Work task: Produce as output only the lines below starting at the line with "Image resolution: width=543" and continuing through the line with "Viewport: 1028px width, 771px height.", each one exactly as written.

Data to examine:

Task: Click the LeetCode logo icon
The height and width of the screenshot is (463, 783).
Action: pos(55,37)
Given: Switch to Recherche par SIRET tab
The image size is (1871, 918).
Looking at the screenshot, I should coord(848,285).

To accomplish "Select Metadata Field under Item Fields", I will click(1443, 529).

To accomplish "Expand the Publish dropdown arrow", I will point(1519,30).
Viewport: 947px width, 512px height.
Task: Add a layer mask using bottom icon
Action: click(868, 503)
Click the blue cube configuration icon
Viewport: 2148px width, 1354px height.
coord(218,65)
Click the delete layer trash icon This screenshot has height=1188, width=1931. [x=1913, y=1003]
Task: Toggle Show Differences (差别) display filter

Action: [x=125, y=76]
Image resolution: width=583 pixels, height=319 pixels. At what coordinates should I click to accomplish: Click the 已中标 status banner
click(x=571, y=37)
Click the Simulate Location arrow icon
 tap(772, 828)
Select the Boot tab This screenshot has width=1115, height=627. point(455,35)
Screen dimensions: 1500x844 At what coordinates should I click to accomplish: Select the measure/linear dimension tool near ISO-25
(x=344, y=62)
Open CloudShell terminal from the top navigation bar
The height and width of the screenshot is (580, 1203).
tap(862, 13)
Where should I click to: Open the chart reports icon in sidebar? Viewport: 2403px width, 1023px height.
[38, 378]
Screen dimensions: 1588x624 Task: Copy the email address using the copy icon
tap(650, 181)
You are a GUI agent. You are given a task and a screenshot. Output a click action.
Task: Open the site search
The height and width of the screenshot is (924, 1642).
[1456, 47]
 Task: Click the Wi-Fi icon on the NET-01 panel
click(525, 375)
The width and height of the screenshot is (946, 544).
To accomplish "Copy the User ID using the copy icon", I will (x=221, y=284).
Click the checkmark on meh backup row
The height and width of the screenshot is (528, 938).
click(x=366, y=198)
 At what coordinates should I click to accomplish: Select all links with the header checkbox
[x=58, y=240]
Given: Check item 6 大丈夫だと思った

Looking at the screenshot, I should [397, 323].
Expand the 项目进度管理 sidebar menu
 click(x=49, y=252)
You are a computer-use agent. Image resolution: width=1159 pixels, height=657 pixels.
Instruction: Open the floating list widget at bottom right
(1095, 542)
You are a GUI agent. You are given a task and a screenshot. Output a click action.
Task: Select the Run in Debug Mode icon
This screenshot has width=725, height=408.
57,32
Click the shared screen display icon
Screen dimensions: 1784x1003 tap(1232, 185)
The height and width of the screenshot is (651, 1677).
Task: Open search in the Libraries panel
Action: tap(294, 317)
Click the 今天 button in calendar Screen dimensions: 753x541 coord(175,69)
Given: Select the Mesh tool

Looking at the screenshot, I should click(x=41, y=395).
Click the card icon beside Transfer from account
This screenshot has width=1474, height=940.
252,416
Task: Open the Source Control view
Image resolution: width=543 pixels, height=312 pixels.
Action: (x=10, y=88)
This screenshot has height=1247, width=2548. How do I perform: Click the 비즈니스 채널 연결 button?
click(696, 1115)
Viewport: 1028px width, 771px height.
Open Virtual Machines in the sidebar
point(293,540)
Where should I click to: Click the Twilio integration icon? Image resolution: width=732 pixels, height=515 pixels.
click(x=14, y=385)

Completed exercise:
Image resolution: width=543 pixels, height=312 pixels.
Action: (x=10, y=88)
This screenshot has height=1247, width=2548. How do I perform: Click the 비즈니스 채널 연결 button?
click(696, 1115)
Viewport: 1028px width, 771px height.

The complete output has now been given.